Re: [PATCH net v3 1/1] net: dsa: microchip: implement multi-bridge support

From: Vladimir Oltean
Date: Fri Nov 26 2021 - 15:44:57 EST


On Fri, Nov 26, 2021 at 11:43:36AM -0800, Jakub Kicinski wrote:
> On Fri, 26 Nov 2021 13:39:26 +0100 Oleksij Rempel wrote:
> > Current driver version is able to handle only one bridge at time.
> > Configuring two bridges on two different ports would end up shorting this
> > bridges by HW. To reproduce it:
> >
> > ip l a name br0 type bridge
> > ip l a name br1 type bridge
> > ip l s dev br0 up
> > ip l s dev br1 up
> > ip l s lan1 master br0
> > ip l s dev lan1 up
> > ip l s lan2 master br1
> > ip l s dev lan2 up
> >
> > Ping on lan1 and get response on lan2, which should not happen.
> >
> > This happened, because current driver version is storing one global "Port VLAN
> > Membership" and applying it to all ports which are members of any
> > bridge.
> > To solve this issue, we need to handle each port separately.
> >
> > This patch is dropping the global port member storage and calculating
> > membership dynamically depending on STP state and bridge participation.
> >
> > Note: STP support was broken before this patch and should be fixed
> > separately.
> >
> > Fixes: c2e866911e25 ("net: dsa: microchip: break KSZ9477 DSA driver into two files")
>
> Suspicious, this sounds like a code reshuffling commit.

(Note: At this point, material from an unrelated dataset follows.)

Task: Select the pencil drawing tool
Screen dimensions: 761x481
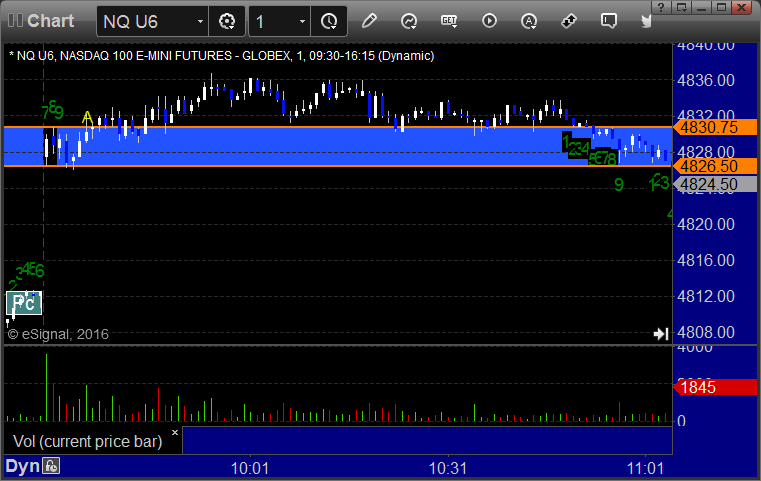Action: 369,21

This intrigued me, so I looked it up. If you look at the git diff of
that commit, you'll see that the "member" variable of struct ksz_port
only appears in the green portion of the delta, not even once in the red
portion. In fact, struct ksz_port was _introduced_ by that commit!

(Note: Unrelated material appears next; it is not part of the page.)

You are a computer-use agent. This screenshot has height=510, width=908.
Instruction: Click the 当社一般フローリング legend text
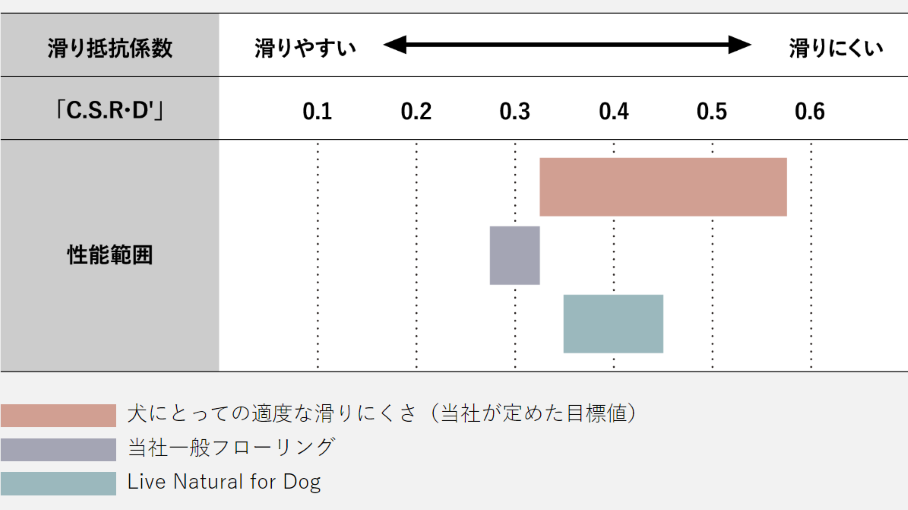231,448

> Where was the bad code introduced? The fixes tag should point at the
> earliest point in the git history where the problem exists.

What bad code? As far as I can tell, prior to that commit, there was no
restriction of forwarding domain applied to this switch. Heck,
->port_bridge_join() was added in that commit! After that commit,
restricting the forwarding domain was done poorly. No wonder, since
reviewers probably did not notice what was going on.

We are talking here about a very poorly written and subpar driver.
I wouldn't be too mad at Oleksij for not doing a cleaner job for this
commit, it's pretty much "delete the bogus stuff and rewrite it the way
it should be", which I think is fine at this stage, this driver needs that.
His code appears fine to my non-expert fine, I've added very similar
logic to ocelot which has the same constraints of juggling with the
forwarding domain based on STP states.

Also, in case you're wondering why I'm responding in his defense, it is
for very selfish reasons, of course :) I'd like to continue working on
this patch series:
https://patchwork.kernel.org/project/netdevbpf/cover/20211026162625.1385035-1-vladimir.oltean@xxxxxxx/
which is invasive because it touches every driver's bridging callbacks.
So the sooner that in-flight patches related to bridging can go in, the
sooner I can resend a new version of my API rework.